# Happy Birthday Miriam !!



## ebonie (Apr 17, 2007)

Happy birthday for tomorrow Miriam i hope you have a great day !!!


----------



## popsi (Oct 11, 2007)

Have a fantastic day Miriam... your first as a mummy  

         

lots of love 

Andrea xx

ps sorry i would have sent you a card but did not realise it was so soon


----------



## kara76 (Dec 14, 2004)

happy birthday hunni


----------



## ANDI68 (Aug 17, 2007)

Hope you have a lovely day Miriam .. !! HAPPY BIRTHDAY !!


----------



## kara76 (Dec 14, 2004)

so what is the birthday girl up to today?


----------



## Cath34 (Oct 14, 2008)

Happy Happy Birthday Miriam.   Have a great day, hope you get spoilt. xx


----------



## Taffy Girl (Feb 8, 2008)

Happy birthday Miriam. Hope you are having a lovely day whatever you are up to


----------



## miriam7 (Aug 8, 2007)

thanks ladies   ive had lazy day today just had food in mums i went out for drink last night and then stayed up to watch the boxing my mum had maia for the night but seen as she was next door it was ok as i saw her as she was still up at 2


----------



## ebonie (Apr 17, 2007)

lol sounds like a good day miriam!


----------



## MinMin (Apr 25, 2009)

Miriam!


----------



## Queenie1 (Aug 21, 2008)

happy birthday miriam.

sorry its late haven't been on the computer for a few days.

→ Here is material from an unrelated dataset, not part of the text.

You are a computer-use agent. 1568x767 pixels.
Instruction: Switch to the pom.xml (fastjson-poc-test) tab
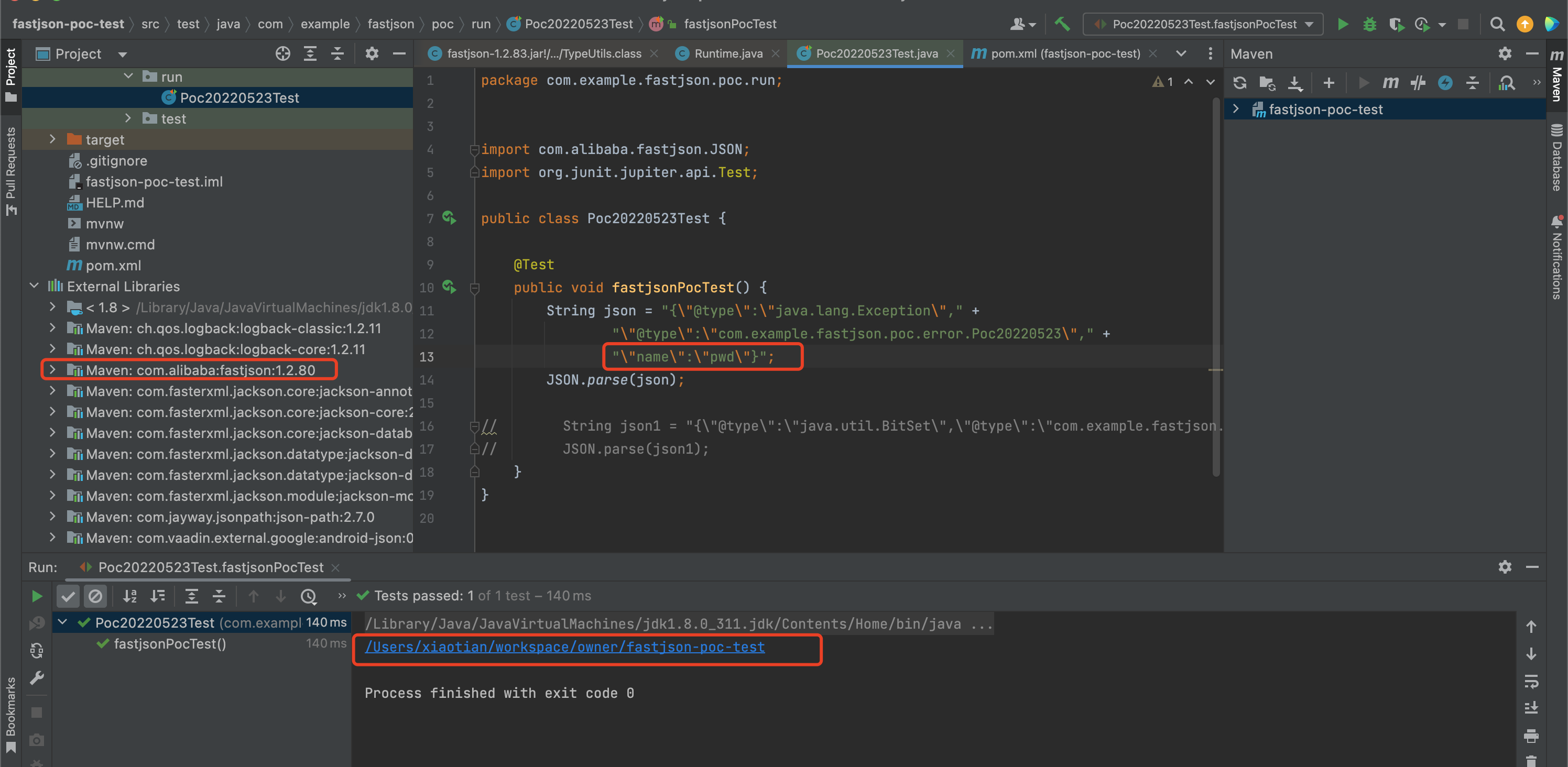coord(1064,53)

hope you had a really good day.


----------



## kara76 (Dec 14, 2004)

miriam on the **** already lol

you crazy thing, i bet it hit you for six and went straight to your head lol


----------



## PixTrix (Aug 20, 2008)

sorry missed your birthday, hope yo had a lovely time, by the way maia was beautiful on the news x


----------